(Pixel coordinate grounding data)
■ ■ ■ ■ ■ ■ ■

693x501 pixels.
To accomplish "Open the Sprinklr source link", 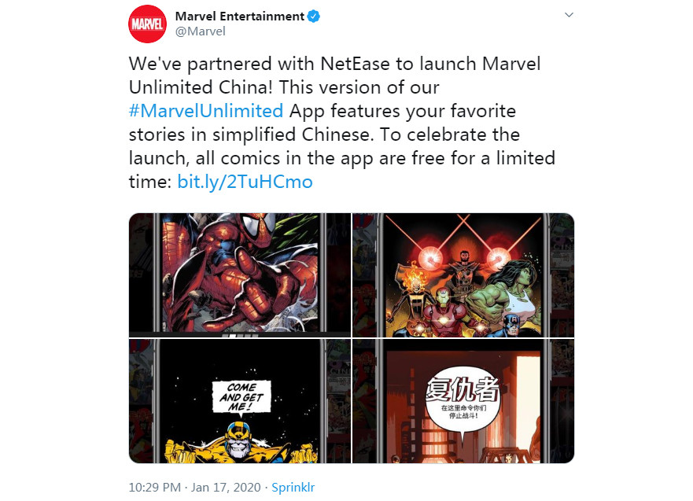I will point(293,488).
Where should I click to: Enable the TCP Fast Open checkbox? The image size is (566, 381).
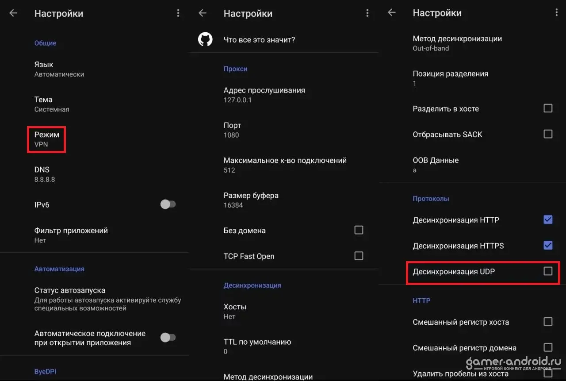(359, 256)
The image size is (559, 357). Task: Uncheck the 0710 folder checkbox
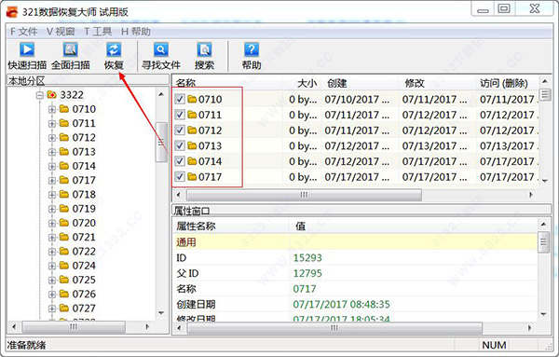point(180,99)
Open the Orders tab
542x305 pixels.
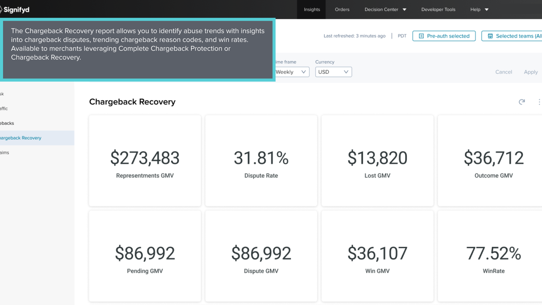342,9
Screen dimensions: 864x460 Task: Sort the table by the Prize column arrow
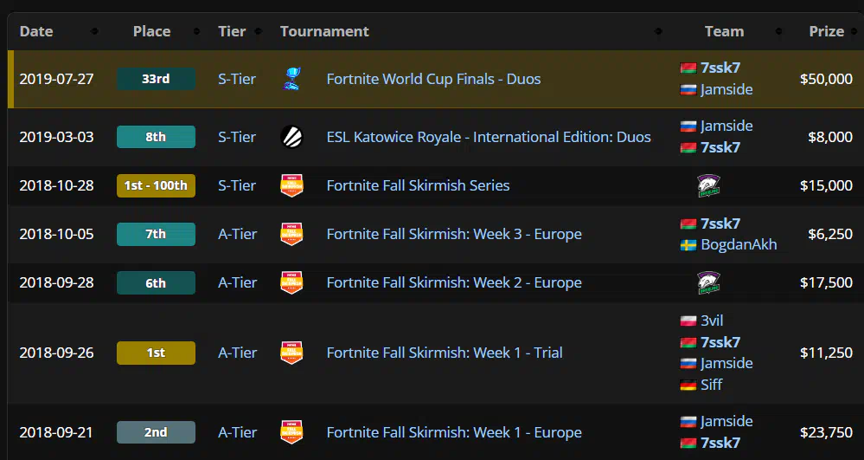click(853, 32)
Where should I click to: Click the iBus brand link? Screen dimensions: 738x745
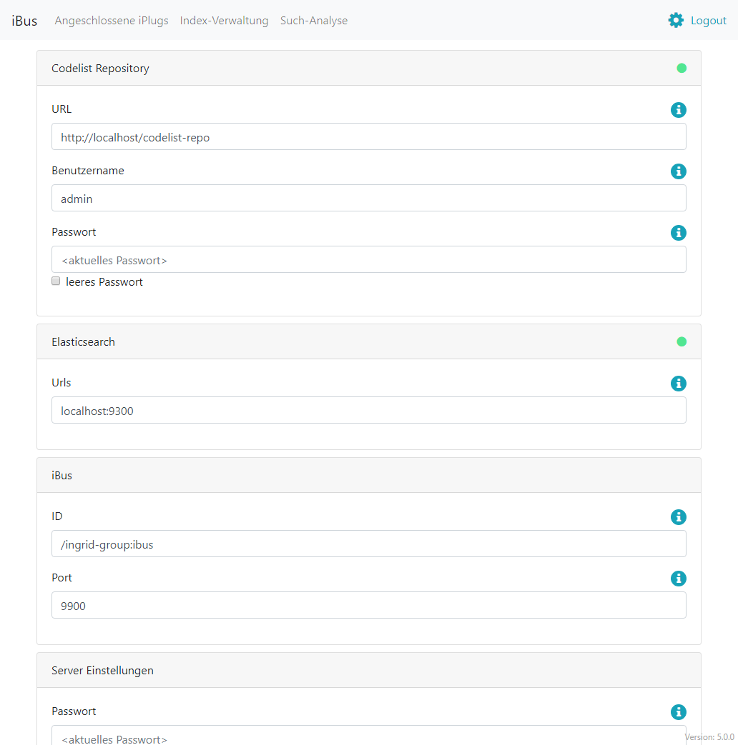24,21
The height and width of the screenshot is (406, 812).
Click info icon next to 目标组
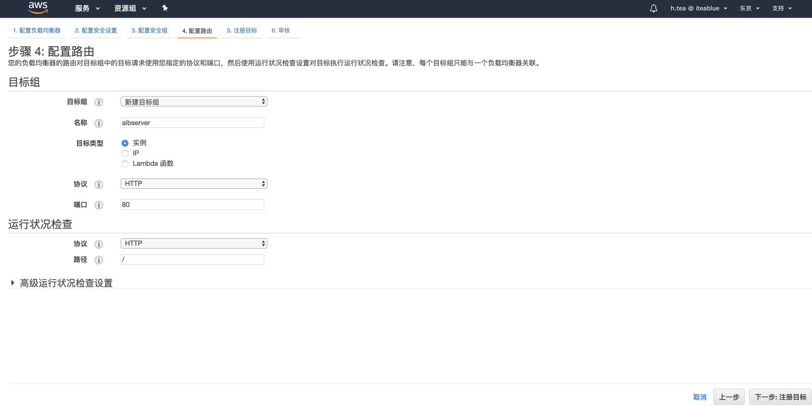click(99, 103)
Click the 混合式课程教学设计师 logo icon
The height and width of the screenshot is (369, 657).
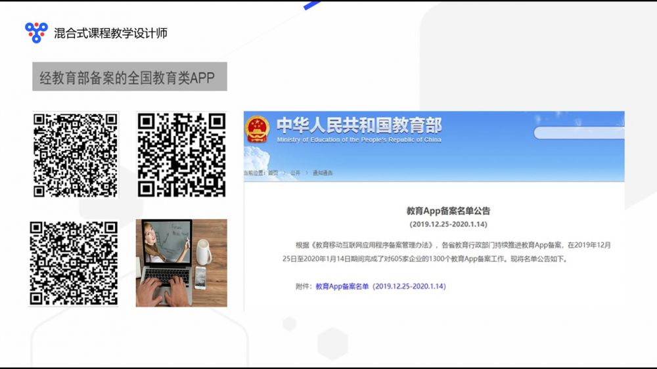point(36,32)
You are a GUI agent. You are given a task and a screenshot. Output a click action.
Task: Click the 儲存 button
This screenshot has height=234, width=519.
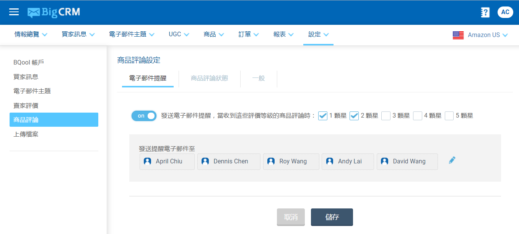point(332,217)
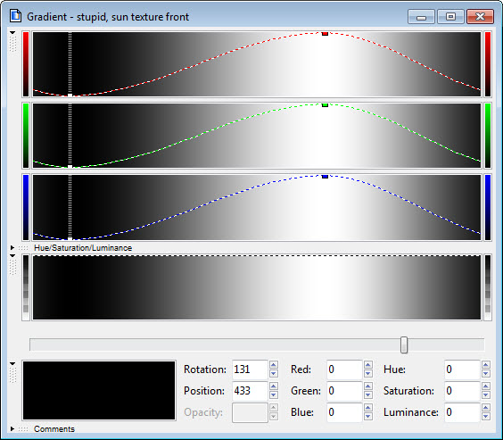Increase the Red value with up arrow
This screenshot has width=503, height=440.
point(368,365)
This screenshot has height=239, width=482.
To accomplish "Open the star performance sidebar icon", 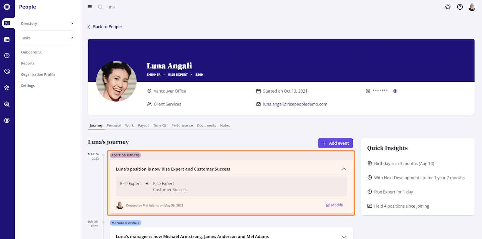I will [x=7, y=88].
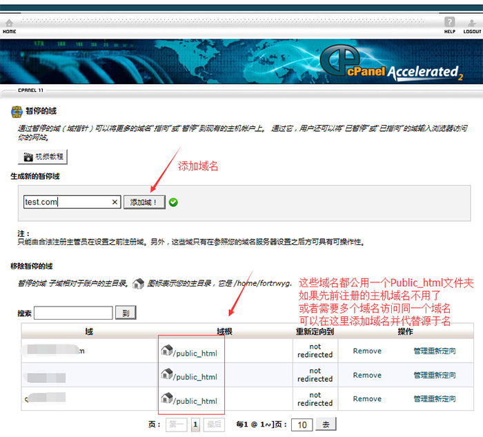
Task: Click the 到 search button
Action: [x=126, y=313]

■ ■ ■ ■ ■ ■ ■

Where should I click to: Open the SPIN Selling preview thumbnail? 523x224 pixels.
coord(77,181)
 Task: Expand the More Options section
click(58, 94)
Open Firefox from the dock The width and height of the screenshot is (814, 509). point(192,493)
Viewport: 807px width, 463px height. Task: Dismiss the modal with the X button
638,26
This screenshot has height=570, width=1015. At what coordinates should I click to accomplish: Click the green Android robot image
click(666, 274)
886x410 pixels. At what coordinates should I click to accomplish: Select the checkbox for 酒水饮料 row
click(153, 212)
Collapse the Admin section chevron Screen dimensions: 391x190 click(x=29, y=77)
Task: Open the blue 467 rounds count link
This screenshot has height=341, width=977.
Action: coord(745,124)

■ ■ ■ ■ ■ ■ ■

§ **What you are asked to do**
What you need to produce is an exact copy of the entries above, limited to the lines from the one with "Click info icon next to 目标组" up to and including the one with "This screenshot has height=239, width=482.", without pictures.

§ **Response box**
Click info icon next to 目标组
click(99, 103)
Click the 混合式课程教学设计师 logo icon
The height and width of the screenshot is (369, 657).
point(36,32)
You are a GUI agent. You are given a task and a screenshot. Output a click action.
Task: Click the 儲存 button
This screenshot has height=234, width=519.
point(332,217)
Increase the Red value with up arrow
This screenshot has width=503, height=440.
point(368,365)
This screenshot has height=239, width=482.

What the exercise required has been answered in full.